This review seeks to determine whether vaccine for hepatitis B virus is effective in protecting people who have HIV against hepatitis B virus infection. It also seeks to determine if the vaccine is safe in people living with HIV.
Hepatitis B virus infection can be acquired through contact with body fluids of infected people. Hepatitis B virus infection manifests with fever, yellowness of the eyes, abdominal pain and fatigue, but it can also be without symptoms especially in long standing infections. It can cause a persisting infection which can lead to liver complications and death. Hepatitis B virus infection and HIV infection are common in poorer countries and in these countries vaccines are not readily available. People living with HIV may not respond well to hepatitis B virus infection because of the weak ability for their bodies to develop resistance.
Our search for eligible papers was updated in August 2014 and we found one trial with 26 adult participants in Spain. The study sought to test if hepatitis B virus vaccine was better than placebo in preventing PLHIV from getting hepatitis B.
The single study in this review showed improved immunity against hepatitis B among people living with HIV and taking antiretroviral therapy at 12 months. This immunity was lost once they stopped taking antiretroviral therapy. No side-effects were reported.
Quality of Evidence
The quality of evidence was assessed as very low.
The evidence from this study is insufficient to support any recommendations regarding the use of hepatitis B vaccine in PLHIV. Neither does this evidence demonstrate that hepatitis B vaccine is unsafe in PLHIV. Further randomised controlled trials in high prevalence areas are required to generate evidence on the long term efficacy and safety of hepatitis B vaccine in PLHIV with and without ART. Different regimens and routes of administration should also be explored.

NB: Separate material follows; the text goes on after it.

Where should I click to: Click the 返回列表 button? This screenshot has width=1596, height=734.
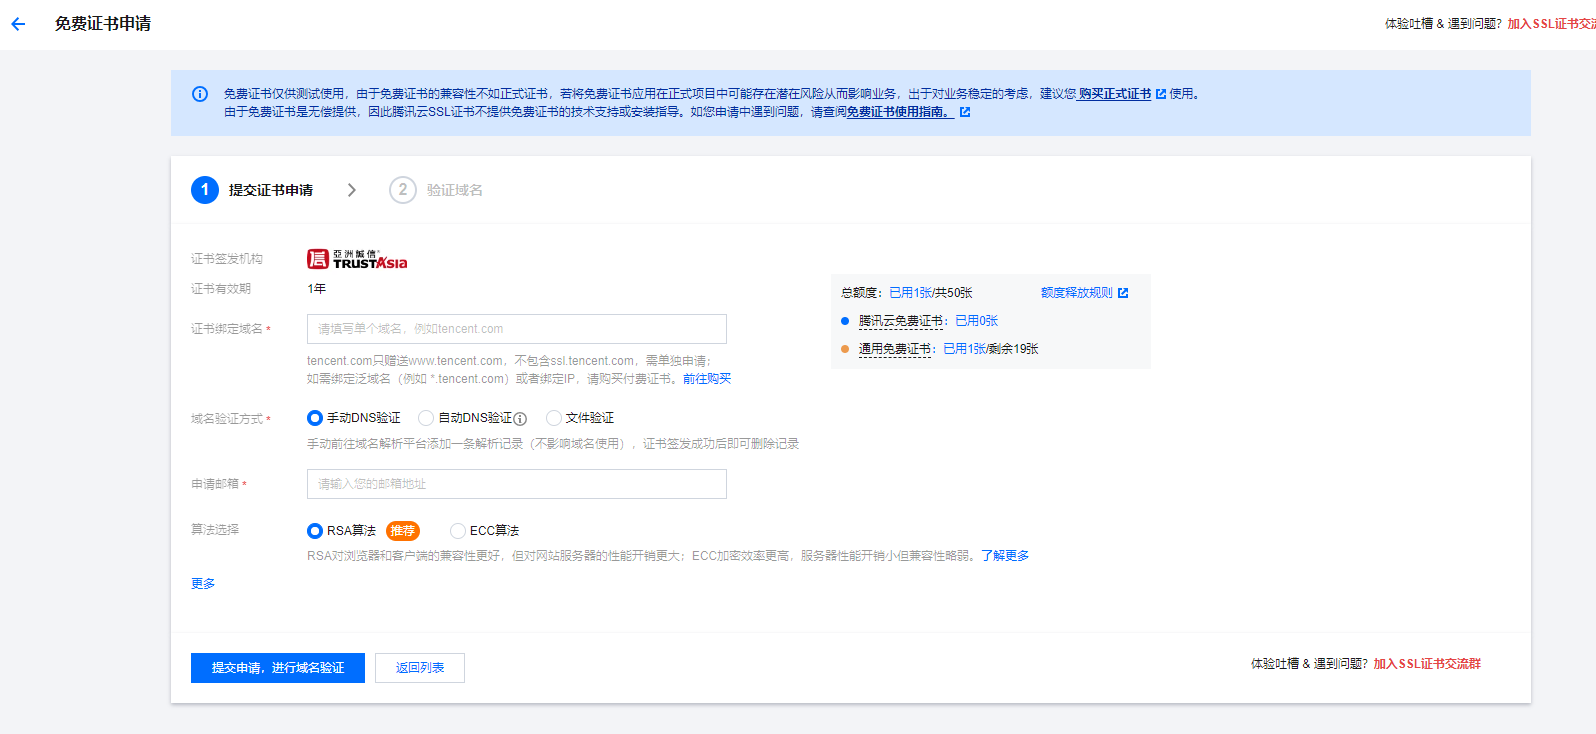(x=420, y=668)
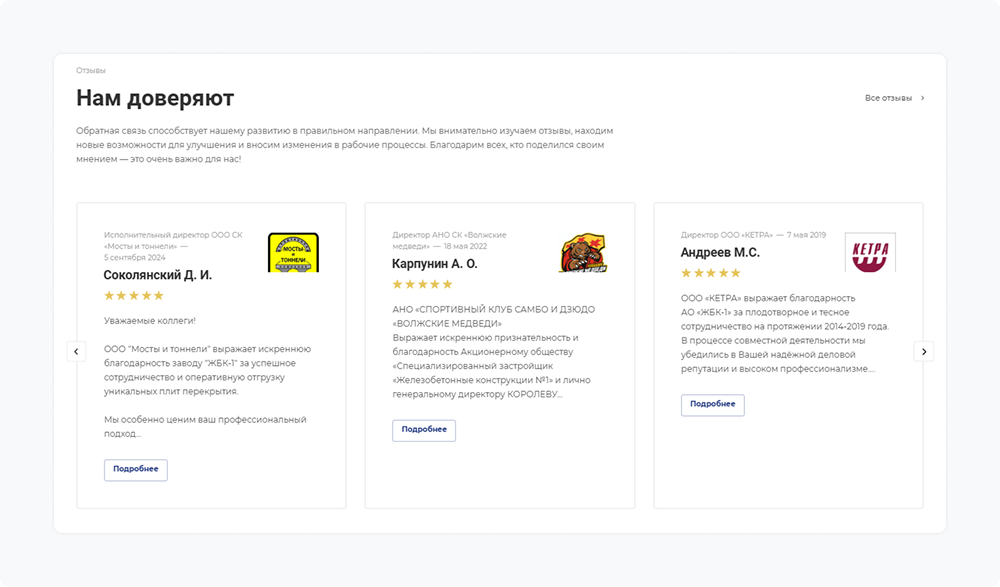Click the name Соколянский Д. И.
1000x587 pixels.
(158, 275)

Hepatitis B vaccine has been recommended for use in people living with HIV (PLHIV) mostly because of the similarities in routes of infection and their prevalence in the same geographic areas. PLHIV may not develop sero-protection after receiving standard hepatitis B vaccine due to their compromised immune status.
To evaluate the efficacy of hepatitis B virus vaccine in PLHIV compared to placebo or no vaccine.
We searched 6 English language databases in July 2012, and updated the search in June 2013 and August 2014. We searched the grey literature, conference proceedings, specialised web sites, and contacted experts in the field.
Randomised controlled trials of hepatitis B vaccine compared to placebo or no vaccine, evaluating relevant outcomes of efficacy and safety.
Two review authors independently sought and extracted data on study design, participants, hepatitis B infection, hepatitis B related morbidity and mortality, anti-HBs immunogenicity and adverse effects related to vaccines from published articles or through correspondence with authors. Data were analysed qualitatively.
One double-blind randomised controlled trial with 26 participants who were on antiretroviral therapy (ART), comparing hepatitis B vaccine to placebo conducted in Spain met our eligibility criteria and was included in this review. The study ran for three years and participants were followed up on a monthly basis. The study reported adequate humoral response to vaccine at 12 months and no local or systematic side effects in both intervention and control groups. This humoral response was lost when the participants stopped taking ART. The sample size of the study was small and the study was conducted in a high income setting unlike the areas of highest burden of hepatitis B and HIV co-infections.